PROBLEM REQUIREMENTS: Without any of the pictures, print every record below exactly.

ENTRIES SHOWN:
● ● ● ●
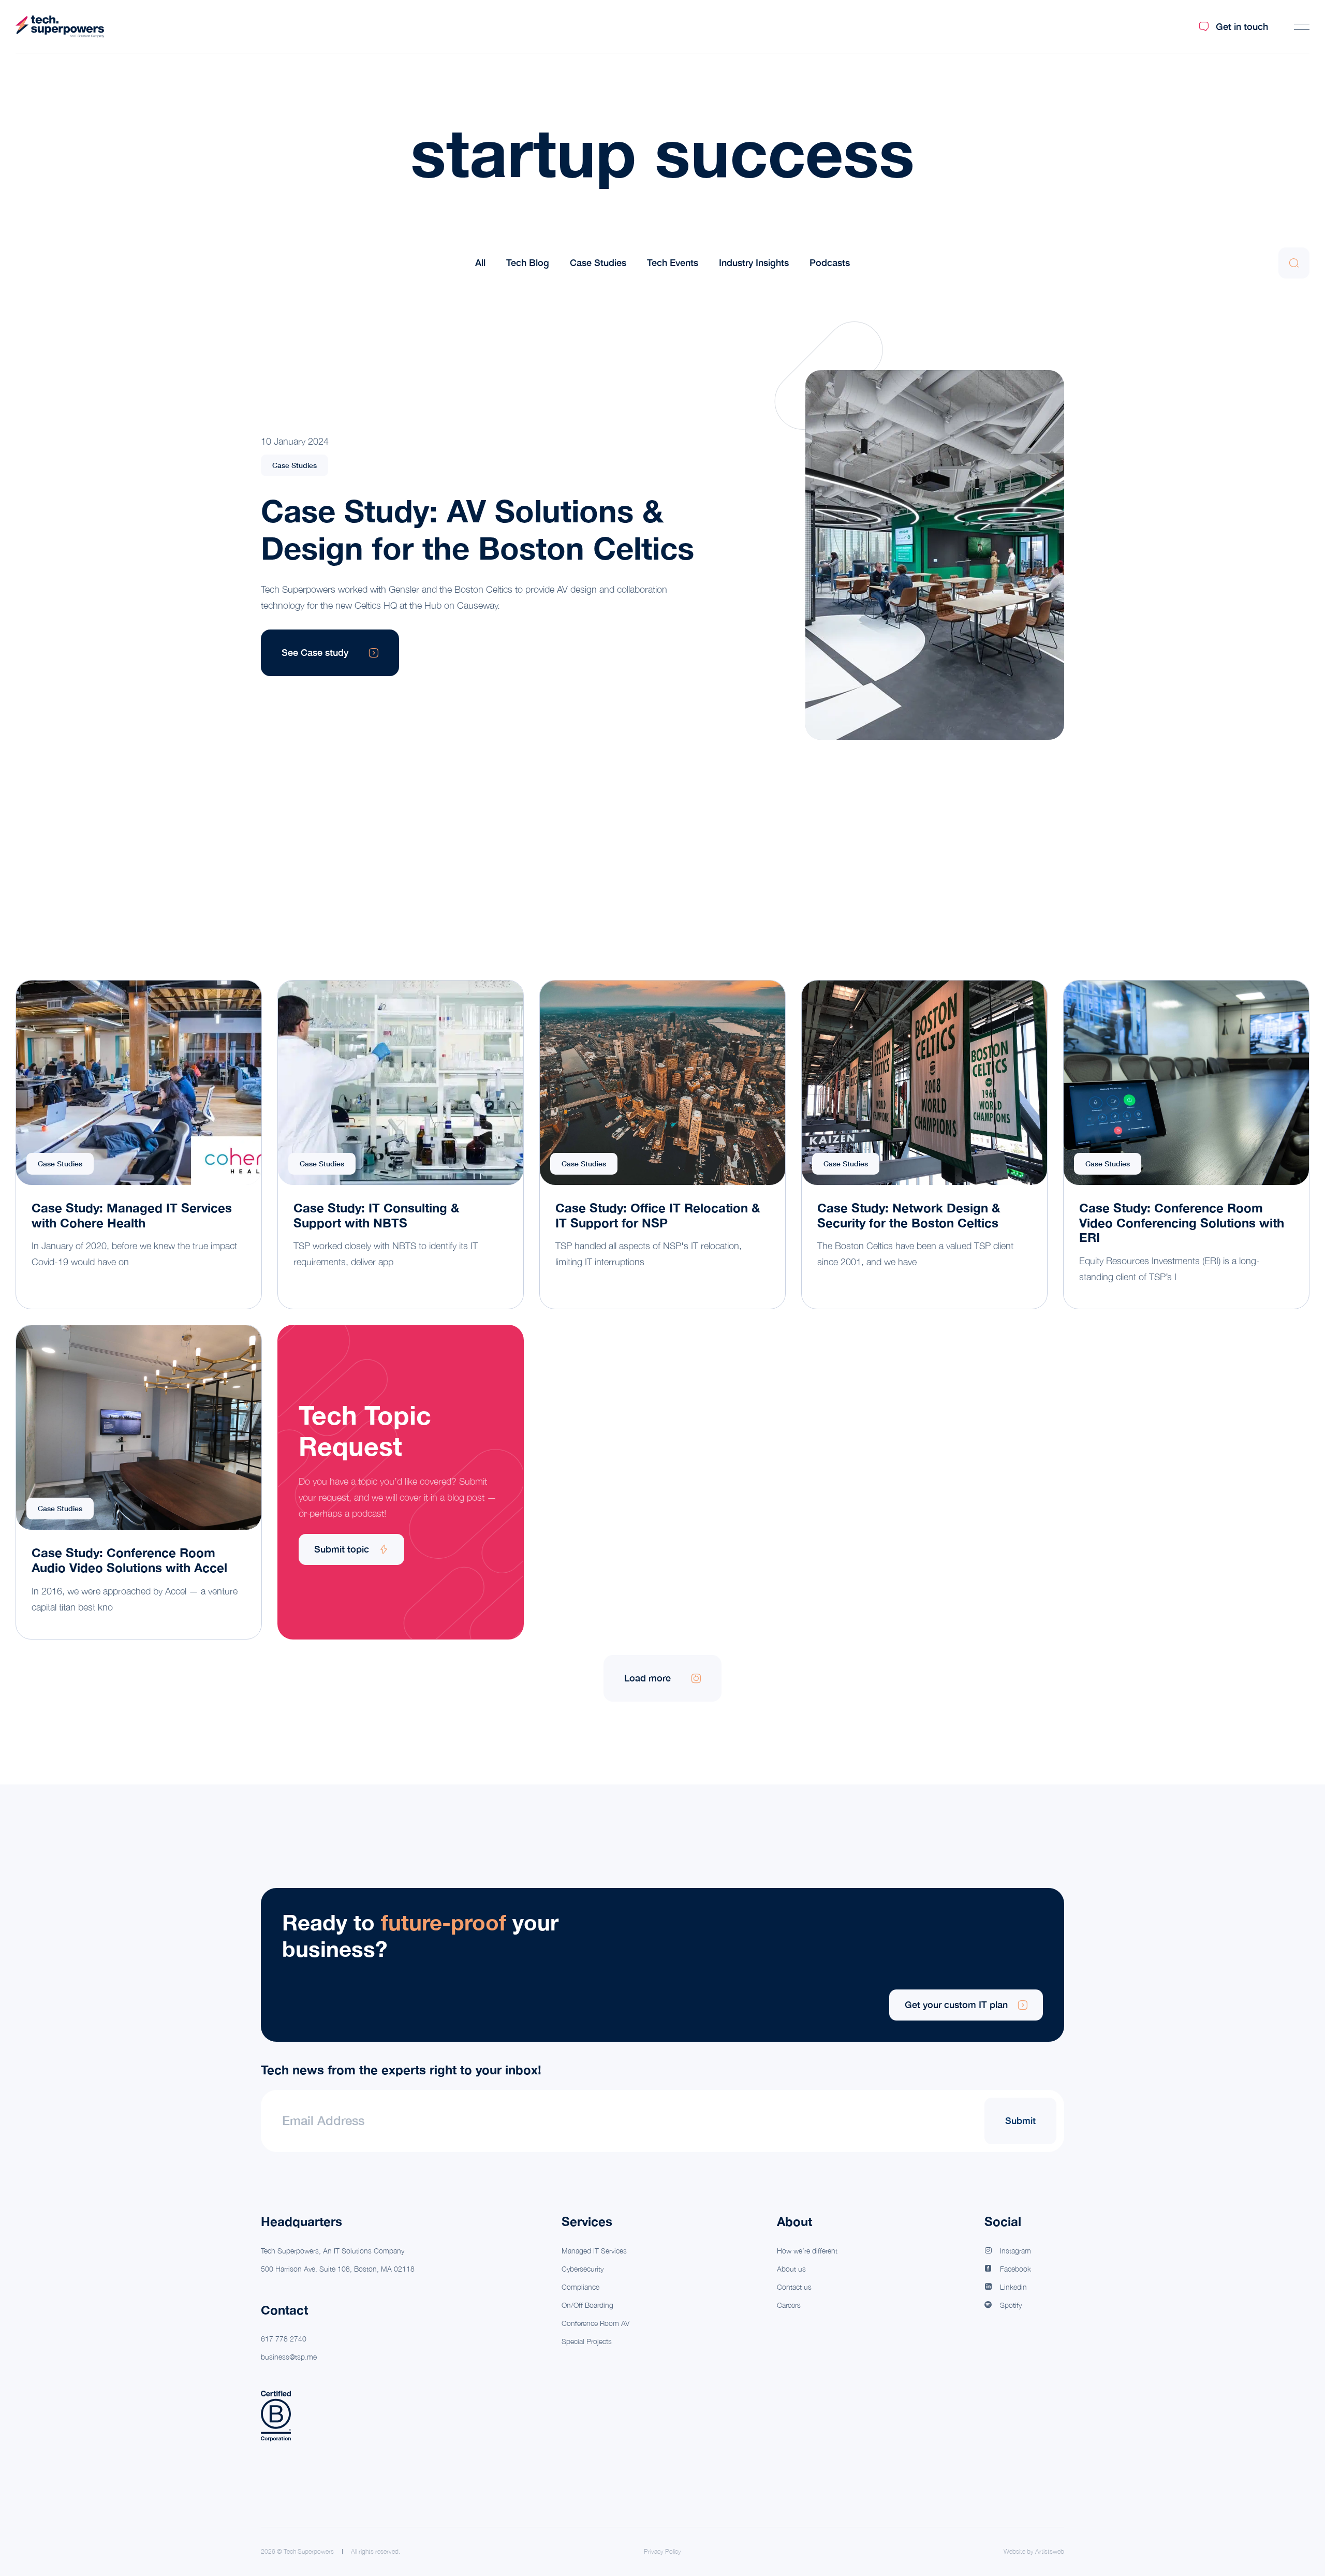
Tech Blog (527, 262)
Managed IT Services (594, 2250)
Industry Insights (754, 262)
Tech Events (672, 262)
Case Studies (598, 262)
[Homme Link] (60, 26)
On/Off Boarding (587, 2305)
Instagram (1015, 2250)
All (480, 262)
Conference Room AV (595, 2323)
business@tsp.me (289, 2356)
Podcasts (829, 262)
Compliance (580, 2286)
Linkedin (1013, 2286)
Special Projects (587, 2341)
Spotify (1011, 2305)
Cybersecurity (582, 2268)
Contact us (794, 2286)
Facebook (1015, 2268)
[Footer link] (662, 1965)
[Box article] (138, 1144)
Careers (789, 2305)
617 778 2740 (283, 2338)
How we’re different (807, 2250)
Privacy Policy (662, 2551)
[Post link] (919, 555)
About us (791, 2268)
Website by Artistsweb (1034, 2551)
● ● ● ●
TASK ANSWER:
Tech Blog (527, 262)
Managed IT Services (594, 2250)
Industry Insights (754, 262)
Tech Events (672, 262)
Case Studies (598, 262)
[Homme Link] (60, 26)
On/Off Boarding (587, 2305)
Instagram (1015, 2250)
All (480, 262)
Conference Room AV (595, 2323)
business@tsp.me (289, 2356)
Podcasts (829, 262)
Compliance (580, 2286)
Linkedin (1013, 2286)
Special Projects (587, 2341)
Spotify (1011, 2305)
Cybersecurity (582, 2268)
Contact us (794, 2286)
Facebook (1015, 2268)
[Footer link] (662, 1965)
[Box article] (138, 1144)
Careers (789, 2305)
617 778 2740 (283, 2338)
How we’re different (807, 2250)
Privacy Policy (662, 2551)
[Post link] (919, 555)
About us (791, 2268)
Website by Artistsweb (1034, 2551)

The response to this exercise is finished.